The result of these measurements is a stream of time intervals between detections. Click here to see an example file that contains an hour's worth of raw timer intervals.
The least significant bit of the time interval is considered the "random bit." An easy way to think about this is that the absolute value of the timing measurement is not important -- the only characteristic we care about is whether the interval value is even or odd.
It is possible that the timing measurement has a bias. Said another way, it's possible that the intervals may have many more odd numbers than even, or vice versa, due to some internal behavior of the hardware or software. So, rather than using the least significant bit directly, we take a pair of bits from two adjacent values and de-skew them by taking the result according to this table:
| Bit 1 | Bit 2 | Result |
| 0 | 0 | Discarded, no output |
| 0 | 1 | Output a 0 bit |
| 1 | 0 | Output a 1 bit |
| 1 | 1 | Discarded, no output |
What this essentially says is that if one time interval and the next time interval are both even or both odd, both intervals are thrown out. If the first interval is even and the second interval is odd, a '0' is output as the random bit. If the first interval is odd and the second interval is even, a '1' is output as the random bit.
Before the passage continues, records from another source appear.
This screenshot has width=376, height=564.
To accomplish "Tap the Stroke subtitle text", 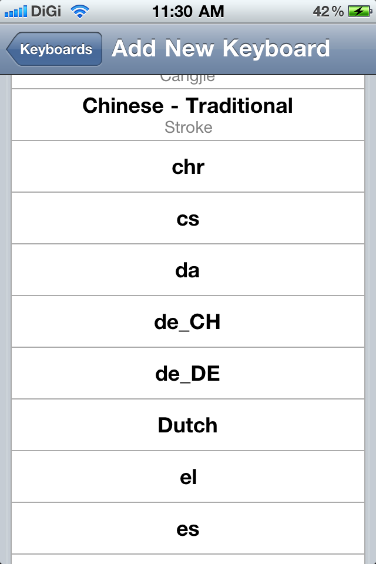I will point(188,127).
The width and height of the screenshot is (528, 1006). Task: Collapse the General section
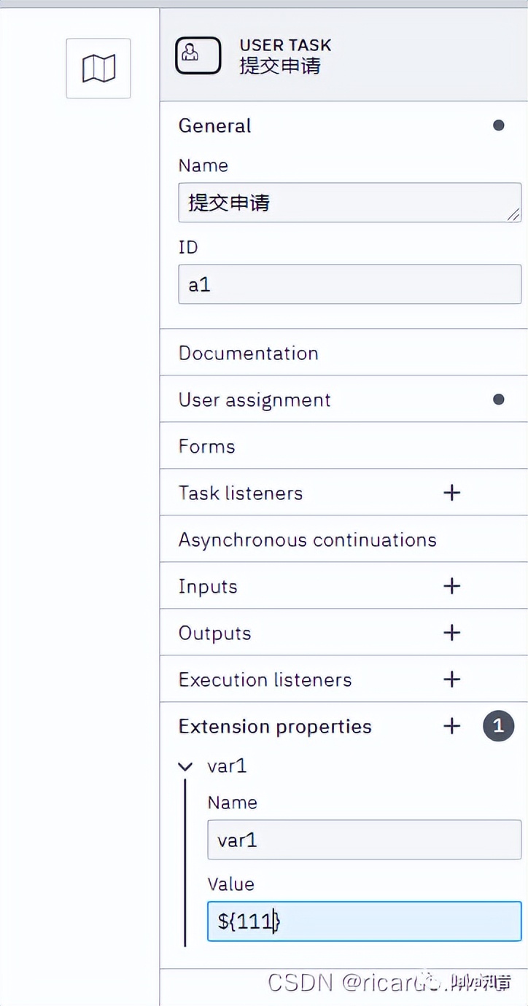tap(215, 125)
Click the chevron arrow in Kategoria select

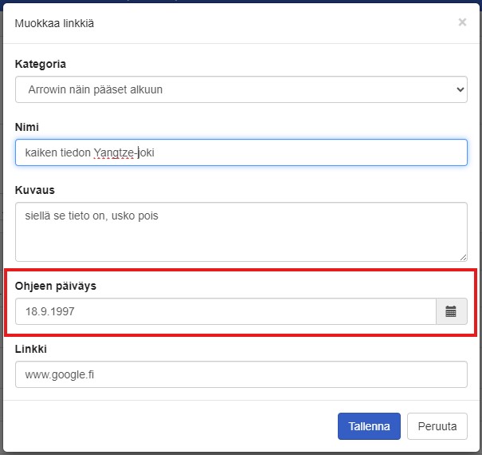(x=460, y=89)

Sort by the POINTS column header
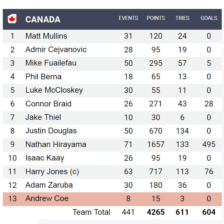click(x=156, y=18)
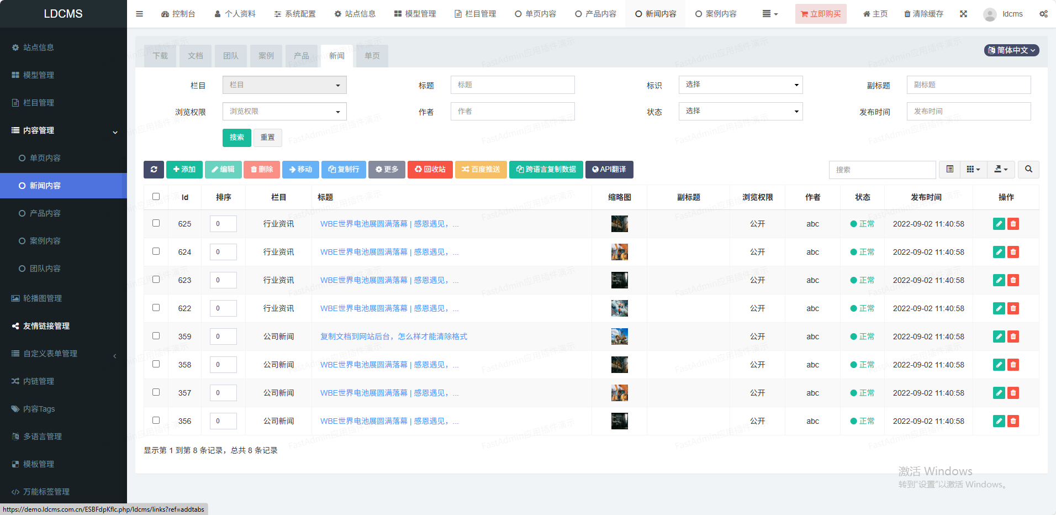Click the hamburger menu toggle icon

click(139, 14)
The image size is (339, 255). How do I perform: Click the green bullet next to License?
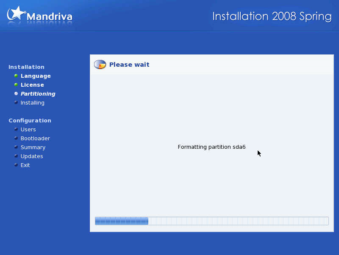16,85
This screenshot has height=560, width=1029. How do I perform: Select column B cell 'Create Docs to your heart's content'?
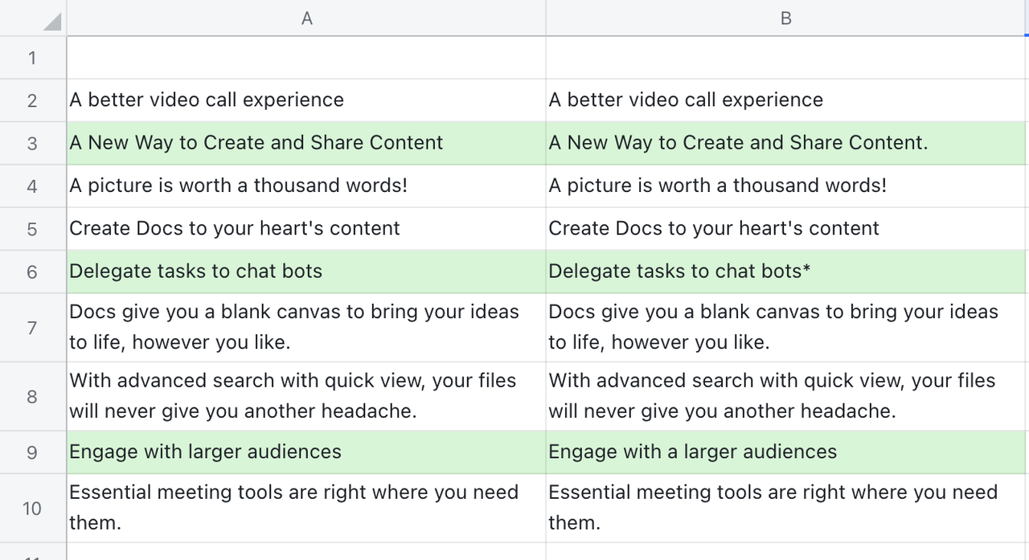tap(713, 228)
Eight bits from the output of the de-skewing process are placed in a byte and written to an output file. With the current setup I'm averaging about 10 bytes (80 bits) per minute into this file, or about 14 kilobytes of random data per day. Click here to see an example file that contains an hour's worth of de-skewed bits derived from the earlier interval examples.
A separate program takes batches of 2048 bits (256 bytes) from that file and passes them into the Secure Hash Algorithm (SHA-1), resulting in an output block of 160 bits (20 bytes). Click here to see an example file that contains the output from the SHA-1 algorithm using the previous example de-skewed bits.
These bytes are then used as keying material for cryptographic operations.